When good ideas are not enough

In the 1700’s there was a puzzle: Why do we find marine fossils on the top of mountains? How in the world did they get there?

At the time science was often done by curious amateurs. People who had the money and the time to think about problems. One of those people was James Hutton.

James Hutton owned a farm, it was there that he noticed something important.

He knew soil was created when rocks were eroded. That soil was constantly being washed away by rain and carried by streams and rivers where it was redeposited in other places. What Hutton realised was if this process was repeated over and over again, the Earth would be completely flat.

And of course, it’s not.

So there had to be some other process that pushed up new mountains and hills to replace that which was eroded.

So Hutton thought there were fossils on mountains because some force had lifted mountains up and taken the fossils with them.

It would be 200 years later when we would fully understand this process of plate tectonics.

Today, people think of Hutton as the father of modern Geology. His ideas started a new field and forever changed how we understand the Earth. It was brilliant and revolutionary. And yet, he wasn’t recognised that way in his lifetime because few could understand a word he said.

In 1785 he wrote a paper about his ideas and presented it to the “Royal Society of Edinburgh”. People were baffled.

Here is a section from his paper:

”In the one case, the forming cause is in the body which is separated; for, after the body has been actuated by heat, it is by the reaction of the proper matter of the body, that the chasm which constitutes the vein is formed. In the other case, again,”

I know.

Even trained professionals couldn’t make sense of it.

Not put off, Hutton spent the next decade writing two volumes about his work. It ended up clocking in at around 2000 pages and was also utterly confusing. Almost half was written in French.

Here’s how Bill Bryson explained it:

“Hutton’s Theory of the Earth is a strong candidate for the least read important book in science (or at least would be if there weren’t so many others). Even Charles Lyell, the greatest geologist of the following century and a man who read everything, admitted he couldn’t get through it.”

Max Planck once said science advances one funeral at a time. And that’s true here.

When Huttson died In 1799, his friend John Playfair rewrote his work.

Playfair had two things going for him, he was a good writer and having been a good friend to Huttson for years, he was a rare person who often understood what Hutton was trying to say.
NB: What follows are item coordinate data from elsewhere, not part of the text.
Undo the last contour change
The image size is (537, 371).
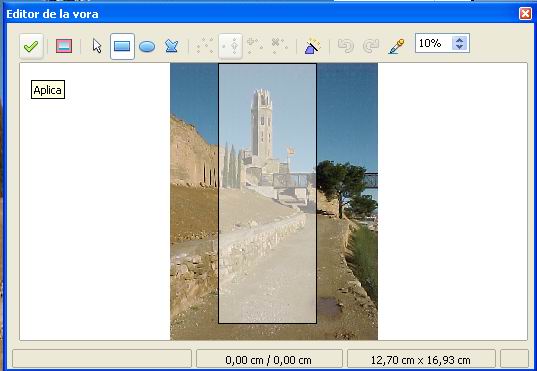(345, 46)
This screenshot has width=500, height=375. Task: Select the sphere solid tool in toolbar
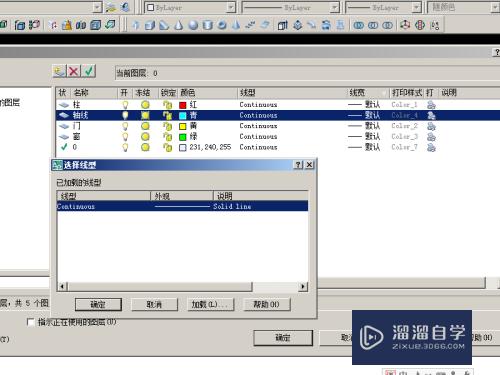click(x=193, y=25)
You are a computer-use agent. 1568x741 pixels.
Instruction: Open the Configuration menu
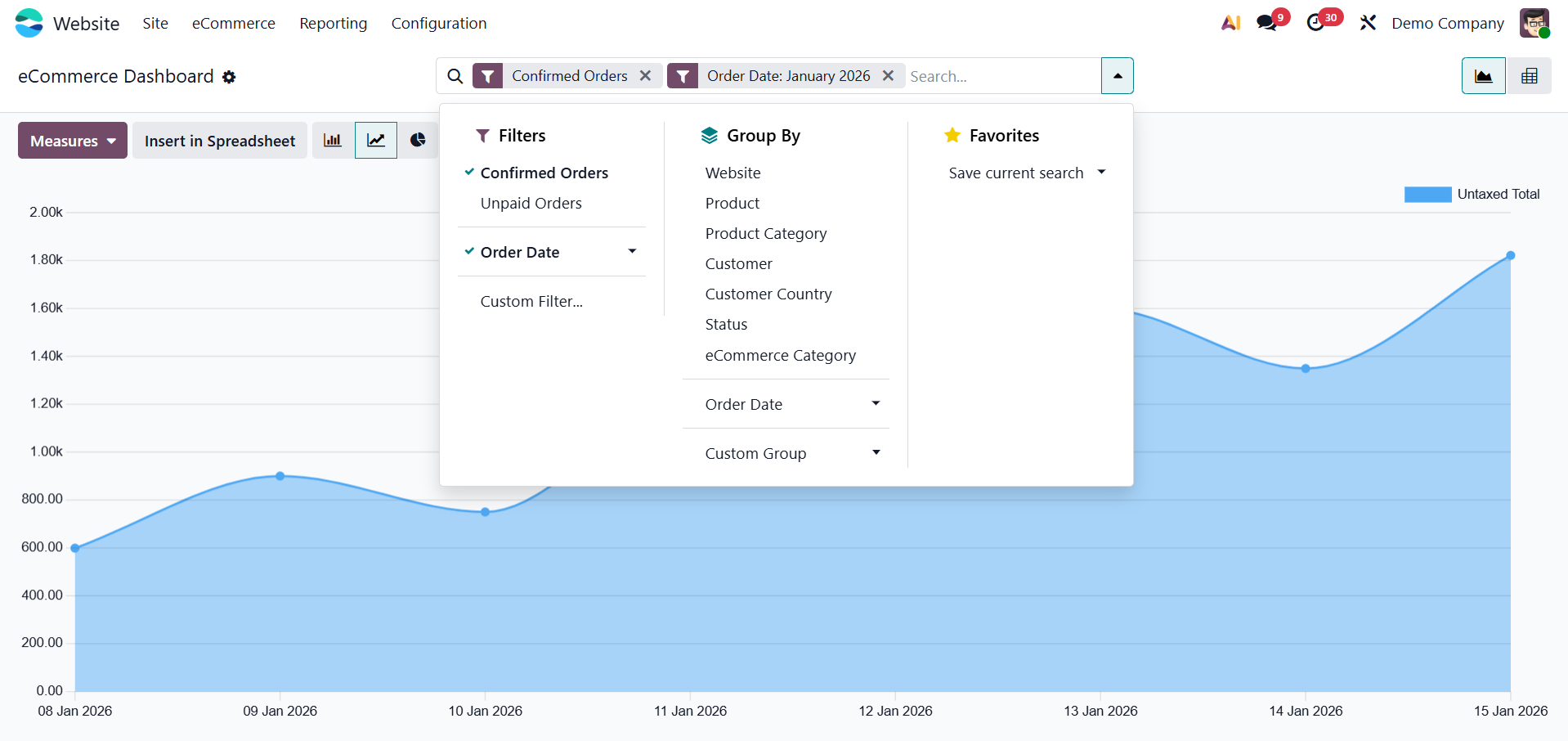pyautogui.click(x=438, y=23)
5 years later Playfair wrote a book that simplified Hutton’s ideas called “Illustrations of the Huttonian Theory of the Earth”.

It’s thanks to that book that Huttson’s ideas could finally be spread.

Lesson: Good ideas don’t speak for themselves

Ideas are wonderful. But they are useless unless they are passed from one mind to another, where they can be accepted, critiqued, and built upon.

For ideas to be useful, they have to be explained clearly.